⇢ 14 | SPIDEY'S VISIT


Y/N 🍪

_

STUPID COOKIES.

I may have almost blown up my kitchen a few minutes ago, but it's fine, because I didn't. Just nearly. The kitchen towels were slightly toasted at the ends, but in my defense, I accidentally added too much baking soda and a tiny volcano erupted in the oven—which started catching on fire, leading to lots of screaming, leading to a giant fire-extinguisher battle to the death.

I won.

The fire died. Thankfully.

My Foster-Mom slept through the whole thing, which was a relief, but I had to deal with Luka sticking his head out of his room and shaming me for being loud. I threw a spatula at him.

Now I'm back in the quiet of my room, trying to rub flour off my face with a washcloth. It's not coming off, and I'm tired, and this day is getting worse every second—

"Hello there."

"WHAT THE HELL?"

I wasn't taking any chances, because the sound of a random voice in your room is never a good sign. It could be a creep, a demon, a creepy demon, or a sleepwalking Luka. All of those were dangerous, so I grabbed a biology textbook from my desk, spinning around and whipping it at the intruder. It whizzed across the room, papers flying everywhere, aimed straight at the figure across from me.

They caught it in their hand.

And there, crouched in my windowsill, sat Spider-Man.

"You're supposed to say General Kenobi," he said matter-of-factly, "I'm guessing you're not a Star Wars fan?"

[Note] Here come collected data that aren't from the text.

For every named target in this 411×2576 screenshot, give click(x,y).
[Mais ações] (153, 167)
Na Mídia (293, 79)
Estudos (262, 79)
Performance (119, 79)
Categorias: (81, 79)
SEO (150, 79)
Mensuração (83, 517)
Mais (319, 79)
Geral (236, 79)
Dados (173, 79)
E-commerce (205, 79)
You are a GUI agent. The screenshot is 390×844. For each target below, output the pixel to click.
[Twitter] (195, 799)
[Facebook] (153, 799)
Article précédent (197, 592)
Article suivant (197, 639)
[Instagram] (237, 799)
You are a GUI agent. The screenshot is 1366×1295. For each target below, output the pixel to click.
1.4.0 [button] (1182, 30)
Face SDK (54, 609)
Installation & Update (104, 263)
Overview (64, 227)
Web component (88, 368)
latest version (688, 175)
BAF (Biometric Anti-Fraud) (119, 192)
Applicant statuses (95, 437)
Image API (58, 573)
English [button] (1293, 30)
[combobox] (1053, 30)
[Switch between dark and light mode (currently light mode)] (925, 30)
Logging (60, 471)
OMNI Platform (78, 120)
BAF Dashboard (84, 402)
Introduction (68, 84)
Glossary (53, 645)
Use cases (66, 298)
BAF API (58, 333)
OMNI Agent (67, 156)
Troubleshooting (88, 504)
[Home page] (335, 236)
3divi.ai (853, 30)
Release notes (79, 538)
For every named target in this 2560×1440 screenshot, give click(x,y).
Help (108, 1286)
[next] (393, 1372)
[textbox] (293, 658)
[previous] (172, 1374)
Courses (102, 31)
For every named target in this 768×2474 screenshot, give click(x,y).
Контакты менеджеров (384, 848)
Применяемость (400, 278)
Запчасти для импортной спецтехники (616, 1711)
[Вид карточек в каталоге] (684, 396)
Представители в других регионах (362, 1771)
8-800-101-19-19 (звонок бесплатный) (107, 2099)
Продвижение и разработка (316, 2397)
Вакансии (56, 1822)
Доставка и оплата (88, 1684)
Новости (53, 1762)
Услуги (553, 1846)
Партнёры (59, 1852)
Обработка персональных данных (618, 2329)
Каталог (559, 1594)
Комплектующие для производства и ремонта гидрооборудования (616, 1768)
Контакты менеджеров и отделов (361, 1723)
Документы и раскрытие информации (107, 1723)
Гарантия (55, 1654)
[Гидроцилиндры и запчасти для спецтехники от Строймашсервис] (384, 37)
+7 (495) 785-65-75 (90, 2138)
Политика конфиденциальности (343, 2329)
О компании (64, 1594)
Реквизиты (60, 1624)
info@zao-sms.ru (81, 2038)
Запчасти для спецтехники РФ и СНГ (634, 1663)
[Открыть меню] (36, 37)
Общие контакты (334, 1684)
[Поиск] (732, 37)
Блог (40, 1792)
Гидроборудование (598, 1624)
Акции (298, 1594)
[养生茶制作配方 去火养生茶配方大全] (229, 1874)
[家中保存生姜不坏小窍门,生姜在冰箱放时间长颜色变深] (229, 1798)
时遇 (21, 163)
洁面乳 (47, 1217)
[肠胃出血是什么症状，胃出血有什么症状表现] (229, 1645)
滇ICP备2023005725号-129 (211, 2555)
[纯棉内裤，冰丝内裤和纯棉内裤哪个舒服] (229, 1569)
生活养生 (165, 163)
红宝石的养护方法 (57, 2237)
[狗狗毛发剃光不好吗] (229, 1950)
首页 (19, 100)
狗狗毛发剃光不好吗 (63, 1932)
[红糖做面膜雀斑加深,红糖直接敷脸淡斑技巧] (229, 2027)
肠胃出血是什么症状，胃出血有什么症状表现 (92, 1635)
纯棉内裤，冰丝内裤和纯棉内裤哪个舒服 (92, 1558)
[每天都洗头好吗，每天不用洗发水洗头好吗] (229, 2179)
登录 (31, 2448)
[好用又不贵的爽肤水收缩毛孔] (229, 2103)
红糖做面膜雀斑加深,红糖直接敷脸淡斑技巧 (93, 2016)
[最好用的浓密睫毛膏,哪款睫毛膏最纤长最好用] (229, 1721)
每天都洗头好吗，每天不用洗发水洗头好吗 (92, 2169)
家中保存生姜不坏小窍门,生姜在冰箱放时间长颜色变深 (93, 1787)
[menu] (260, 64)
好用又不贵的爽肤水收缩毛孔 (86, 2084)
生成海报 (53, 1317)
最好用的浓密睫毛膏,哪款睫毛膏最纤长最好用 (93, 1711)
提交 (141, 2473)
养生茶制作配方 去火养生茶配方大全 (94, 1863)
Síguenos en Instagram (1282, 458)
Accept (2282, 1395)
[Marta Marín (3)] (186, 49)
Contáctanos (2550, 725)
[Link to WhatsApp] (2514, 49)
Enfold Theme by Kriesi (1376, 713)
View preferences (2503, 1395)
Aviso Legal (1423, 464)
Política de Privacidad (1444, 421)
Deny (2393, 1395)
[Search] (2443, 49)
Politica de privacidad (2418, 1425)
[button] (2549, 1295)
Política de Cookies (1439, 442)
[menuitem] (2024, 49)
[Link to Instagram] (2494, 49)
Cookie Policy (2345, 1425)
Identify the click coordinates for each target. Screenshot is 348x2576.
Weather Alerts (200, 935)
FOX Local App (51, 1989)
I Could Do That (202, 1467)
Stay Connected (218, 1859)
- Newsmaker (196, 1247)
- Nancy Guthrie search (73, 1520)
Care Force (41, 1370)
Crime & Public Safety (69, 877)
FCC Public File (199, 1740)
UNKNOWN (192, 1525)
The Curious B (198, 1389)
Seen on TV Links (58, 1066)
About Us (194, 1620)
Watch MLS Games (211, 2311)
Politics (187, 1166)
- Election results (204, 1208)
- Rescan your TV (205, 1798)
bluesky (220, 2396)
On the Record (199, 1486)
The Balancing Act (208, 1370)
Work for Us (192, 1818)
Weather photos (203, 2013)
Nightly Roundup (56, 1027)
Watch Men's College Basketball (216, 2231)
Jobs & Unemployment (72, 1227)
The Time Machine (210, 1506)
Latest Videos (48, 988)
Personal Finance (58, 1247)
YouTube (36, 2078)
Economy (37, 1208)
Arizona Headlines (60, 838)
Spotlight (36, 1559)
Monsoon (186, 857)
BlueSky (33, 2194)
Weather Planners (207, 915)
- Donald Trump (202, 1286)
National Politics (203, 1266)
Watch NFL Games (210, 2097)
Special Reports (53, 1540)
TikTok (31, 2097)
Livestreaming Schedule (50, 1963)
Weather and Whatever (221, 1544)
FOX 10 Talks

There were a million things running through my mind, and here are some of them: One, I'm wearing pajamas, two, I've got flour on my face, and three, I don't remember ever giving Spider-Man my address. Maybe I did when we first met, but I'm a little too alarmed to worry about specific details.

"Star Wars is great," I quipped, narrowing my eyes, "but I didn't have much time to think about General Kenobi when I thought someone broke into my house."

The super-hero laughed. "Sorry about that."

"What do you want?"

"To talk."

Don't get me wrong, I know he's my 'soulmate' and everything, but I really don't like him. First, he friendzoned me. Second, he broke into my house like a creep. Third, I hate spiders, and he's one of them, so I don't understand why I'm his soulmate in the first place.

When I didn't respond, he scratched the top of his mask sheepishly.

"Can I come in?" He asked.

I frowned. "No."

"Fair."

I expected him to leave, so I turned back to my mirror, resuming my attempts to scratch off the flour that had somehow stuck on. It was latched onto my skin, and I wondered if something had reacted with the cookie ingredients to make it like this.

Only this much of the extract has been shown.